> 与えられた文章:
◆ ◆ ◆ ◆ ◆

そうした中で自衛官へのヒアリングを続け、『軍事組織とジェンダー ―自衛隊の女性たち』(慶應義塾大学出版会、2004年)という成果にまとめられたのは、今から考えると奇跡のようにも感じられます。向かい風の中でも、あなたの研究には意義がある、と繰り返し支え、背中を押してくださった何人かの先達のおかげだと思っています。今、自分の指導学生と一緒に国際政治学者のシンシア・エンロー教授の著書を翻訳しているのですが(『<家父長制>は無敵じゃない』岩波書店より今秋刊行)、彼女は、まさにそうして私の背中を押してくださった研究者の一人でした。

◆ ◆ ◆ ◆ ◆

> 提供された行:
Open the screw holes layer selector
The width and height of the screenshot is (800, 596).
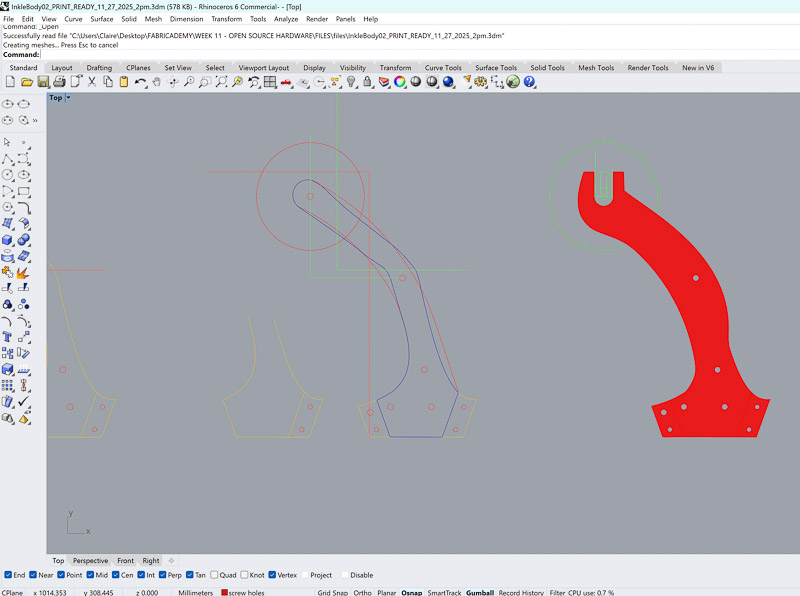pyautogui.click(x=244, y=592)
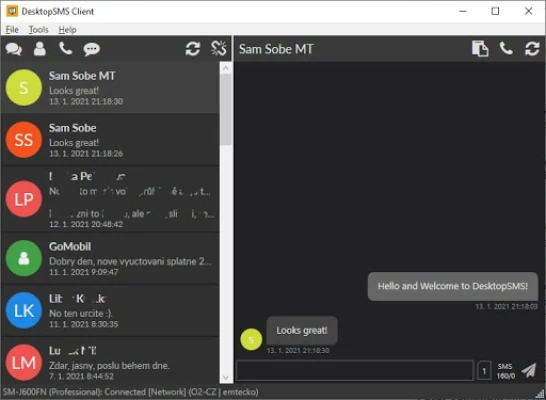Click the copy conversation icon in the chat header
Viewport: 546px width, 400px height.
point(480,48)
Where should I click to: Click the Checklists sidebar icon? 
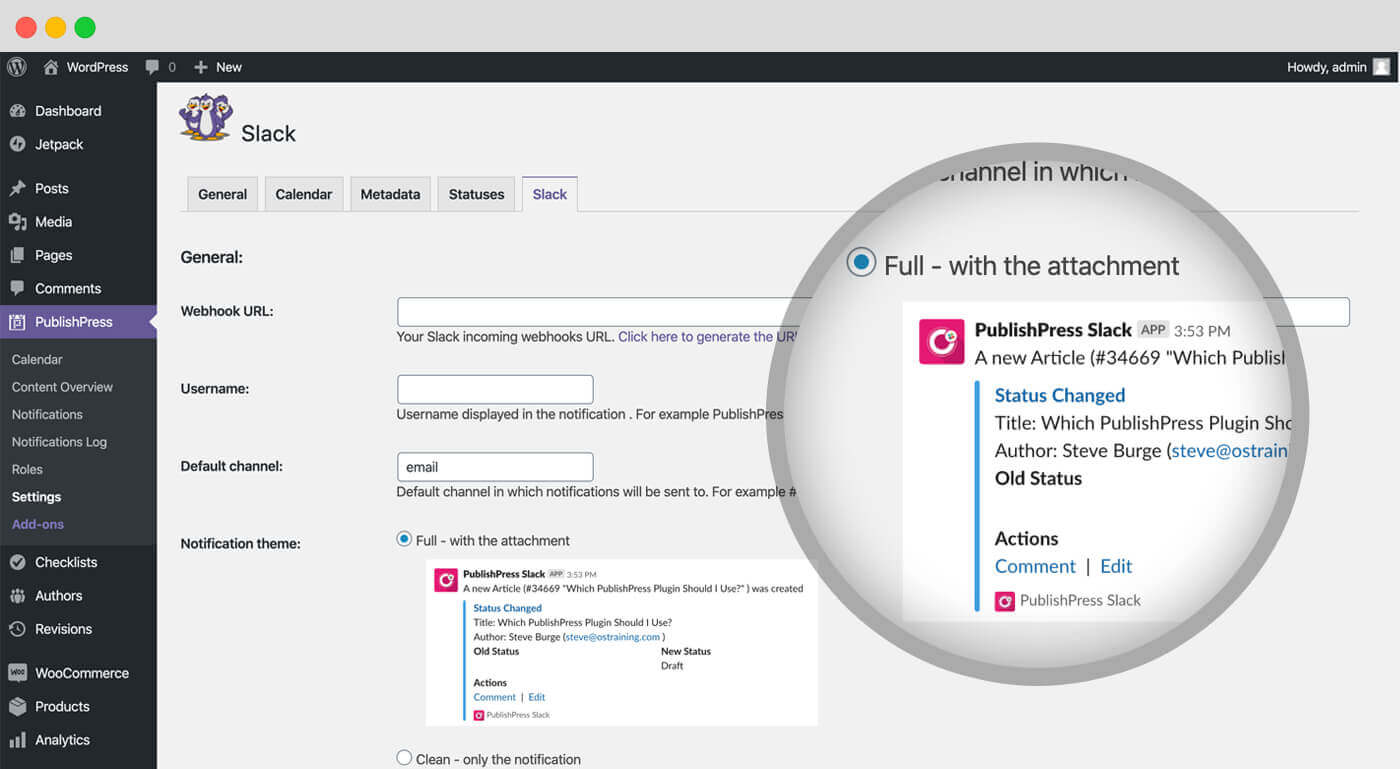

◆ ◆ ◆ ◆ ◆

> 作業:
a) 次の (i)〜(iii) が文章の内容と合っているかどうかを、それぞれ「はい」か「いいえ」で答え、決め手となる文章中の語句をそのまま引用してください。
(i) 『軍事組織とジェンダー』は2004年に慶應義塾大学出版会から出版された。
(ii) シンシア・エンロー教授の著書の翻訳は、筆者が一人で進めている。
(iii) その翻訳書は岩波書店から今秋刊行される予定である。
b) 文章の「そうした中で自衛官へのヒアリ」から「ださった研究者の一人でした。」までの部分を、両端を含めて一字も変えずに書き写してください。
行はこの作業にはかかわりません。

> 作業の答え:
a)
(i) はい。「『軍事組織とジェンダー ―自衛隊の女性たち』(慶應義塾大学出版会、2004年)」
(ii) いいえ。「自分の指導学生と一緒に国際政治学者のシンシア・エンロー教授の著書を翻訳している」
(iii) はい。「『<家父長制>は無敵じゃない』岩波書店より今秋刊行」

b)
そうした中で自衛官へのヒアリングを続け、『軍事組織とジェンダー ―自衛隊の女性たち』(慶應義塾大学出版会、2004年)という成果にまとめられたのは、今から考えると奇跡のようにも感じられます。向かい風の中でも、あなたの研究には意義がある、と繰り返し支え、背中を押してくださった何人かの先達のおかげだと思っています。今、自分の指導学生と一緒に国際政治学者のシンシア・エンロー教授の著書を翻訳しているのですが(『<家父長制>は無敵じゃない』岩波書店より今秋刊行)、彼女は、まさにそうして私の背中を押してくださった研究者の一人でした。